- **Exercise prompt**:
Where the line containing "Viewport: 1029px width, 331px" appears, start repeating, and continue exactly through the last line below, adding nothing. Include no pictures.

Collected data
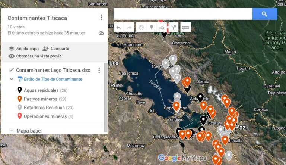This screenshot has height=165, width=286.
Task: Collapse the layer style legend chevron
Action: click(x=12, y=79)
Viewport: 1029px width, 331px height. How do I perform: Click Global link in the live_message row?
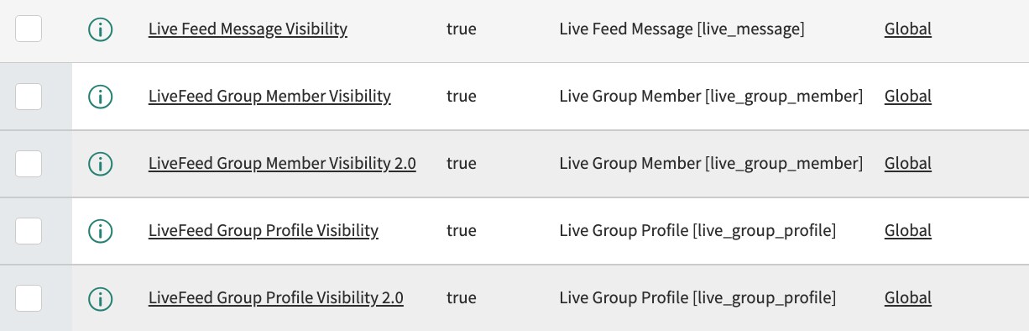coord(908,29)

- **Task response**:
Viewport: 1029px width, 331px height. How do I perform: Click Global link in the live_message row?
coord(908,29)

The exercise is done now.